Jim consented now to rest for a moment at my feet, though at a loss to know how I could be calm amid so many exciting smells. I promised him as he lay there that he should never be compelled to learn any but the fewest facts necessary to make him as harmless as he was happy; chiefly not to bark at old ladies and babies, no matter how threatening their aspect, as they passed our house. A few things he had already learned—to avoid fences of the barbed wire, to respect the big cat from across the way who sometimes called and treated him with watchful disdain, and not to chew a baby robin if by any chance he caught one. This last had been a hard lesson, his first contact with a problem only a few days younger than Eden itself. It came to his understanding, however, that if you mouth a helpless baby robin, a hand or a stick falls upon you hurtfully, even if you evade it for the moment and seclude yourself under a porch until it would seem that so trifling an occurrence must have been utterly forgotten. This was the one big sin—sin, to the best of our knowledge, being obedience to any natural desire, the satisfaction of which is unaccountably followed by pain.

I told him this would probably be all that he need ever know; and he looked up at me in a fashion he has, the silky brown ears falling either side of the white face. It is a look of languishing, melting adoration, and if I face him steadily, he must always turn away as if to avoid being overcome—as if the sight of beauty so great as mine could be borne full in the eyes only for the briefest of moments.

But Clem came now, ranging my breakfast dishes about the bowl of plum flowers, and I approached the table with all the ardor he could have wished at his softly spoken, "Yo' is suhved, Mahstah Majah."

The sight of Clem, however, inevitably suggests the person to whom I am indebted for his sustaining ministrations. Potts had been a necessary instrument in one of those complications which the gods devise among us human ephemera for their mild amusement on a day of ennui.

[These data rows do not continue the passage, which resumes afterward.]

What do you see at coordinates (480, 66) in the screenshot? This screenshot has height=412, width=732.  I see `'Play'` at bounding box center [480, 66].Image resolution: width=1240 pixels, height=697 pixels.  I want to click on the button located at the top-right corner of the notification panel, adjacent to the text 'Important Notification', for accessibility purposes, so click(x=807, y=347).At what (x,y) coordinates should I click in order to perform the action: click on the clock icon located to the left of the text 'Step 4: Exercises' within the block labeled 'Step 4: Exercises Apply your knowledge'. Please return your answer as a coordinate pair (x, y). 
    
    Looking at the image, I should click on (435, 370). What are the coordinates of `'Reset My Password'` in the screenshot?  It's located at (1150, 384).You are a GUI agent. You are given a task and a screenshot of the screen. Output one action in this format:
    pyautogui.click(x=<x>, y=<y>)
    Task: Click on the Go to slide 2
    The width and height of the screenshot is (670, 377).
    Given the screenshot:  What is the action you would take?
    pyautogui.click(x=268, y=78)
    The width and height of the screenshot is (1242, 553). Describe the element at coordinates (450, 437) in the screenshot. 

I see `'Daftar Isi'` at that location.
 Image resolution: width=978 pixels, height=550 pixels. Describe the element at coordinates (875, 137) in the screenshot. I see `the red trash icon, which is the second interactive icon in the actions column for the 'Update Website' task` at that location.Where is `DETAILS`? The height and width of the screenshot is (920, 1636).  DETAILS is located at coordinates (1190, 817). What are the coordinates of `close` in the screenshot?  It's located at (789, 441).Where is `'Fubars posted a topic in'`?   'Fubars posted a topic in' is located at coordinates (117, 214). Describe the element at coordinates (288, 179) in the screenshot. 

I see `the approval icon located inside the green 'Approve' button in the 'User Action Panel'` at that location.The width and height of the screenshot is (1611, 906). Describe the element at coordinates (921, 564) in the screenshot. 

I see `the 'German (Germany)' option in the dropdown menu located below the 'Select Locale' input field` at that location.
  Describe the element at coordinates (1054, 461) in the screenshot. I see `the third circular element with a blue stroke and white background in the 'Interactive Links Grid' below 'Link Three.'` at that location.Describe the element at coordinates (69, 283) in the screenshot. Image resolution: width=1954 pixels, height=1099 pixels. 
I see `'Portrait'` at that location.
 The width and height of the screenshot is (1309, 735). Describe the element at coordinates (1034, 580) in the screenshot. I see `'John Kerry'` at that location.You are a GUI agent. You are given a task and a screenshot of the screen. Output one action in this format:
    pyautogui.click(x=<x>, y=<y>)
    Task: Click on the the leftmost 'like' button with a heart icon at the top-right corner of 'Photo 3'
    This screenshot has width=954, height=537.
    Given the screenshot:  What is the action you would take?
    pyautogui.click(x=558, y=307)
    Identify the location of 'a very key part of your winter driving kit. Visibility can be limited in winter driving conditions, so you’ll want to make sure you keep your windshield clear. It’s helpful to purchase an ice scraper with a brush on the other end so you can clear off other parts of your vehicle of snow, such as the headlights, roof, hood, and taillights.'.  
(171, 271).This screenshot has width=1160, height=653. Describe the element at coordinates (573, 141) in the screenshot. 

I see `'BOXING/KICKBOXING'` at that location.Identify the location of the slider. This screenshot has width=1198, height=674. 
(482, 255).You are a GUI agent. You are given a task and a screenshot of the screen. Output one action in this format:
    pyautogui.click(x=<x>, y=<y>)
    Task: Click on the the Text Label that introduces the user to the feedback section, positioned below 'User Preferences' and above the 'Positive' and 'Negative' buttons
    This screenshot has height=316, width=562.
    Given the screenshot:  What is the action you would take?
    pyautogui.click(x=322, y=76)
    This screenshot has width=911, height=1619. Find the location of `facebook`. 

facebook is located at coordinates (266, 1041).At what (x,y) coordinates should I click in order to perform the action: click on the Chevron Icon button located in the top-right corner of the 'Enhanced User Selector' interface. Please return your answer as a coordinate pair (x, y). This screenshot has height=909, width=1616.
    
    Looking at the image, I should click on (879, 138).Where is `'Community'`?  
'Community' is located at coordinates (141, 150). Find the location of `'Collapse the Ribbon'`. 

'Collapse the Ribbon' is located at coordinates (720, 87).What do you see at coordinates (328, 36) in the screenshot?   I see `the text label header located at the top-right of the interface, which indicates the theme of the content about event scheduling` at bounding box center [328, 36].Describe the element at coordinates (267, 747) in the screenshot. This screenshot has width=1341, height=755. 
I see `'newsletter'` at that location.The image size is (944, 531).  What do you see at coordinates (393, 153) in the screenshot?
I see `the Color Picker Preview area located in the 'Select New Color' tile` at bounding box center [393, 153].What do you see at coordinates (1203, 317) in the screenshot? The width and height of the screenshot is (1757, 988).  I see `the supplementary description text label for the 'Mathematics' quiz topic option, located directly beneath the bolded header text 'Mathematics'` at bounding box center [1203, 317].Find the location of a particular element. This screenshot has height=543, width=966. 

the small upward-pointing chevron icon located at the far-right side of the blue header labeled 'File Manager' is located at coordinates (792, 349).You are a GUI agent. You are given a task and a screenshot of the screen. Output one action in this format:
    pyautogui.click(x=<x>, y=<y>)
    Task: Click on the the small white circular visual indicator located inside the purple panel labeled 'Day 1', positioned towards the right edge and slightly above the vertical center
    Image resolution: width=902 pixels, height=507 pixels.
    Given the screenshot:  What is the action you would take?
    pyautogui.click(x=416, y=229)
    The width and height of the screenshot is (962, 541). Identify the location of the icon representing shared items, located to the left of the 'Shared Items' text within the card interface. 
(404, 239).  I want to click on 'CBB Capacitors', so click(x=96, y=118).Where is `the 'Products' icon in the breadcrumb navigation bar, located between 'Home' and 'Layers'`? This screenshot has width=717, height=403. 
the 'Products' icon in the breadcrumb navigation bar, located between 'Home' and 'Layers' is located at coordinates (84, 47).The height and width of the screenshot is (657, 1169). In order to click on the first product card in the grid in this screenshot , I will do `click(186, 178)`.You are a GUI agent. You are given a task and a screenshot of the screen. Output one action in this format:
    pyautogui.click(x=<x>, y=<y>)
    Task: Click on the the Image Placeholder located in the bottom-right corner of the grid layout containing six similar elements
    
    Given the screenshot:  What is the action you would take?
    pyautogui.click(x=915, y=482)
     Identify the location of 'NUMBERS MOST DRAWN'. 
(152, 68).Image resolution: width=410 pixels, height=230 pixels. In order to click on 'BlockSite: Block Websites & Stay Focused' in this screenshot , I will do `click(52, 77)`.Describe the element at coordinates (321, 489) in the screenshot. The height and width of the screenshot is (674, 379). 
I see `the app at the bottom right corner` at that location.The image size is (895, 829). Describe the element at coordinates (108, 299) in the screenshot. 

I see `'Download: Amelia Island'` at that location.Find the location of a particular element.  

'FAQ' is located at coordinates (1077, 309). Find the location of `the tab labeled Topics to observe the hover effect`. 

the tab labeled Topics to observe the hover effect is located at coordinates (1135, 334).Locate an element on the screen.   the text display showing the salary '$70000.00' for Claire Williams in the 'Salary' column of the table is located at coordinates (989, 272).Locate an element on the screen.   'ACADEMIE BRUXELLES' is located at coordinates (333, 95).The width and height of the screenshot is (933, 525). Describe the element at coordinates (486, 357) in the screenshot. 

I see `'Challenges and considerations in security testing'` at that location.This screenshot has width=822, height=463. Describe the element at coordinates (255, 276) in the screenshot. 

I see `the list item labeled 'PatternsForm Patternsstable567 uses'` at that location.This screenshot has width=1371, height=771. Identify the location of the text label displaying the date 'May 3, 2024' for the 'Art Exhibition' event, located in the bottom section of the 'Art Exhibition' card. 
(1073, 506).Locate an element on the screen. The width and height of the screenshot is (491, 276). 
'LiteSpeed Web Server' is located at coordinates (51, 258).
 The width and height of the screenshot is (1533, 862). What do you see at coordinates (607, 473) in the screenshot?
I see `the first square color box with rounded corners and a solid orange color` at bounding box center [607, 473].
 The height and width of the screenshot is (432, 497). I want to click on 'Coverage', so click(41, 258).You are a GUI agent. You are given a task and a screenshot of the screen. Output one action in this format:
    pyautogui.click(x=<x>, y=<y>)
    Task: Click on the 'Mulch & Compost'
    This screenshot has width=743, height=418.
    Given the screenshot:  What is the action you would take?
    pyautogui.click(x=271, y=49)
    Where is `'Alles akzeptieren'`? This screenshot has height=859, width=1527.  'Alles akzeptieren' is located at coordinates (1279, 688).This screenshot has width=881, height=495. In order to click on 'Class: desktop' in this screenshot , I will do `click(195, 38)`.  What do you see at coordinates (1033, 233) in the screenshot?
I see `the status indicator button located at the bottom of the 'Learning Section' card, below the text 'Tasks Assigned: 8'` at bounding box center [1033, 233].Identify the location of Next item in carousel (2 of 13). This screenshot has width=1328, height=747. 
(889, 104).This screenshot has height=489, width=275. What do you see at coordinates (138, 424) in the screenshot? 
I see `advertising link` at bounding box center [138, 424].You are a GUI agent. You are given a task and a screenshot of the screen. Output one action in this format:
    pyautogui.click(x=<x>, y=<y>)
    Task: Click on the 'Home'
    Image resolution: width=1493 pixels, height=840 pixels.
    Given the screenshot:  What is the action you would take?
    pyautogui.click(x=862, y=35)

And Potts, having served his purpose, had been neatly removed. I have said that the Potts-troubled waters of Little Arcady were for the moment stilled. By the hands of the gods had they been mercifully stilled so that not for a month had any citizen been asked to subscribe for any improving book or patented device of culture.

A month before, in a far-off place, J. Rodney Potts had suffered extinction through the apparently casual agency of a moving railway train, the intervention of the gods in all such matters being discreetly veiled so that the denser of us shall suspect nothing but that they were the merest of accidents.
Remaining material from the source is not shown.